2017: September 16 - October 3
     2018: September 22 - October 7




Map of the 2017 Oktoberfest and List of Beer Tents.

The Oktoberfest is staged each year (usually in September more than October) in the same field where it began in 1810, called the Wies'n (shortened from the word for meadow in German).

Oktoberfest. This is the granddaddy of them all, the Big Beer Fest in the Sky. It began as a reception for the wedding of Crown Prince Ludwig, later King Ludwig I, to Princess Therese von Sachsen-Hildburghausen, October 12, 1810. A good time was had by all, and by popular proclamation, it was decided another party should occur each October thereafter, with or without a wedding. And so it has been, in the same meadow, named for the bride, Theresienwiese, or as the people in Munich say in abbreviated form, die Wies'n.

Oktoberfest is a madcap mixture of folklore, festival and frivolity unequaled anywhere else on the globe. The fest has been canceled only 25 times during its run of 190-plus years: 23 times due to wars, twice (1854 and 1873) due to cholera epidemics. Don't let the name mislead you, the 16-day Oktoberfest usually begins the second to last Saturday in September and ends the first Sunday in October. An exception occurs in those years when October 3rd -- marking "The Day of German Unity" when East and West Germany were reunited in 1990 -- falls on a Monday or Tuesday. The Oktoberfest is then extended one or two days, respectively, to include the holiday.

The fest officially begins with a Saturday morning parade through the center of Munich with horse-drawn carriages hauling the wooden kegs of beer. Once the city's Lord-Mayor successfully plunges a bronze spigot into the first available keg at 12 noon sharp, the call of "O'Zapft Is!" (Hey, it's tapped already!") signals the first Maß is ready to be served.

The tradition of horse racing competition continued for many years from the time of Oktoberfest's inception, and along with it grew the custom of including a farmer's market and agricultural exhibit. Carnival rides and curious sideshows came later.

The Oktoberfest drew its first 100,000 in 1860, no small feat when you consider that the entire city had only 121,234 population at the time. Beer was there almost from the beginning.
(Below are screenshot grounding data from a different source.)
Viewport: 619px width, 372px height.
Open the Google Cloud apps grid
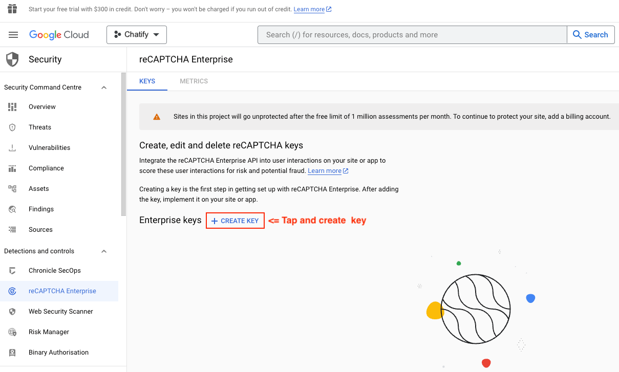coord(11,9)
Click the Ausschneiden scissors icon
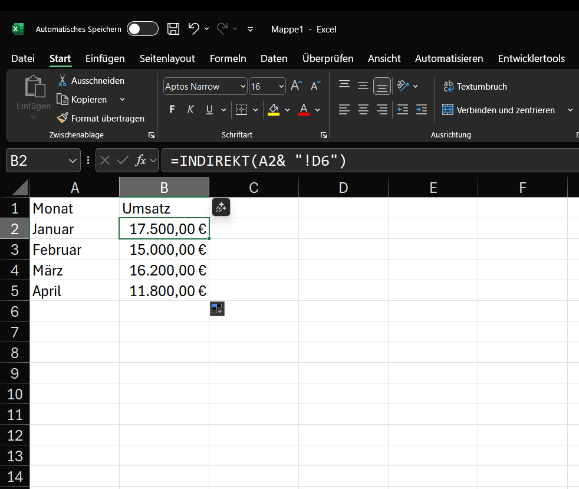 (x=62, y=80)
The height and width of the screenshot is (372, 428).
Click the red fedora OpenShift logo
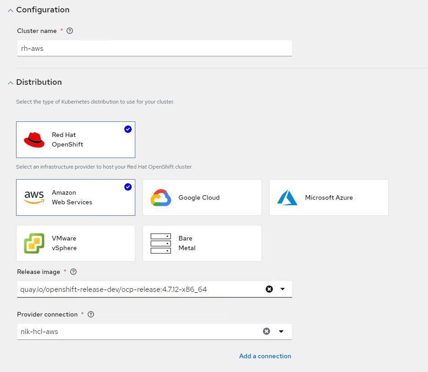(34, 140)
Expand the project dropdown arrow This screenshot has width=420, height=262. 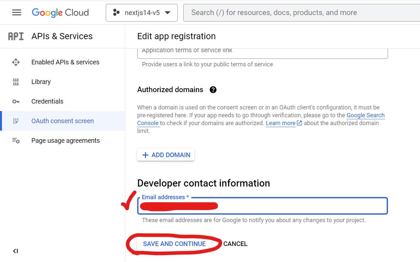click(168, 13)

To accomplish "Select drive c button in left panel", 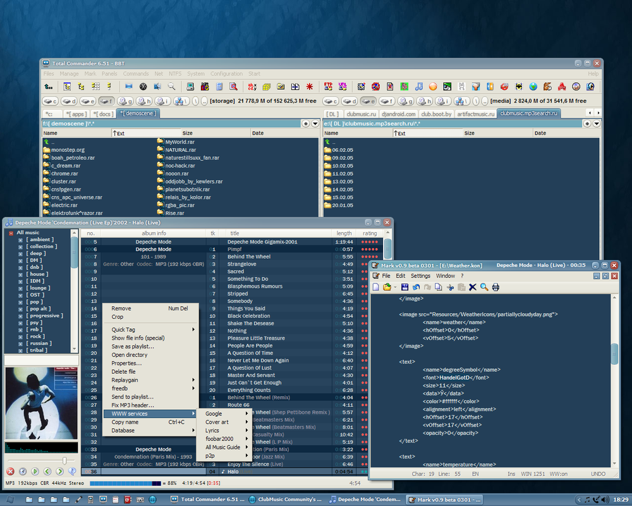I will [50, 101].
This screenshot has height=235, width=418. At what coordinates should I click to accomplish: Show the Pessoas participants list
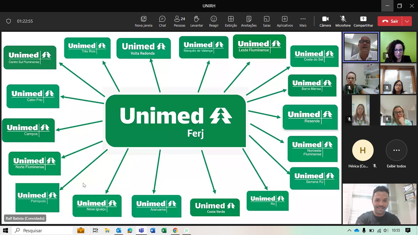pos(179,21)
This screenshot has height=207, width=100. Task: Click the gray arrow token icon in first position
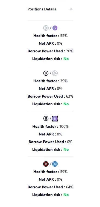(46, 28)
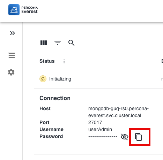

By 1890, a number of "beer palaces" were in place and the city's breweries became more and more instrumental in directing the course of the annual festival. By 1900 they had divided the territory up by "tents" and introduced live music and the distinctively Bavarian brass oom-pah bands.

Each year millions of people overwhelm Munich's permanent 1.3 million population and make their way to Oktoberfest. At a recent Oktoberfest, 5.6 million visitors downed 5.7 million liters of beer, devoured 350,000 roast chickens, inhaled 176,590 pairs of grilled sausages, intercepted 91,730 pork knuckles, and dismembered 87 oxen roasted whole on a spit. In addition to the beer, brass bands and the usual armies of buxom mug-toting waitresses, the standard Oktoberfest includes 70 carnival rides, including four roller coasters and dozens of others with the kids in mind.